There’s nursing, sleep schedules, exhaustion, last minute cancellations because something went wrong, and everything else in between. It’s just not that easy to “grab a drink” with a friend anymore, at least not now while they are still babies. This has led to some feelings of loneliness, jealousy and the blues. I’m going to touch more on this in a separate post; it’s a heavy one, but very real.
- I’d rather spend my money on my kids. Both my boys have some pretty nice stuff. I have NO problem spending hundreds of dollars on new clothes and toys for them however, for myself, I still have a 25$ pair of Old Navy jeans, sitting in my cart thinking “Ohhh… I don’t know” and wearing jeans that are so baggy I look like a kid from the 90’s.
- So many feelings!!! The constant feelings and emotions I feel include, but are not limited to: Worry, guilt, exhaustion, fear…
- Young kids don’t sleep in. It’s Friday night! SWEET! Let’s go to dinner and a movie, or stay in and have a few drinks, stay up late and sleep in! Sleep in…. I don’t understand, what does that mean?

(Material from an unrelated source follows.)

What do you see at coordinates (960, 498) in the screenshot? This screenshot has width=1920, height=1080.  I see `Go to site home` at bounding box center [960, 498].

There are so many more ways life has changed in the past 3 and half years, these are just the 7 off the top of my head. And like everything else in life there is the good, the bad and the ugly. The one thing that never changes is the fact that this is the life I chose, and although there are some bad days, the good days outweigh them and the memories we create as a family are worth more than anything else in this world. It is also comforting to know that one day; I will need my children as much as they need me now. In part two, I will touch more on this, and how else my life has changed for the better since bringing these two little humans into our world.
Most of these things, aren’t in any way serious changes, they are more just ways I have had to adjust…But, take this away with you…a parent’s job is not easy. So, if you see or know a mom, or a dad, especially one with young children, try and see behind the scenes. There is a lot that they have to miss out on. Give your mom friend a call, ask how she is doing. You never know what she has had to deal with in the past 24 hours. Or how much she misses hanging out with you.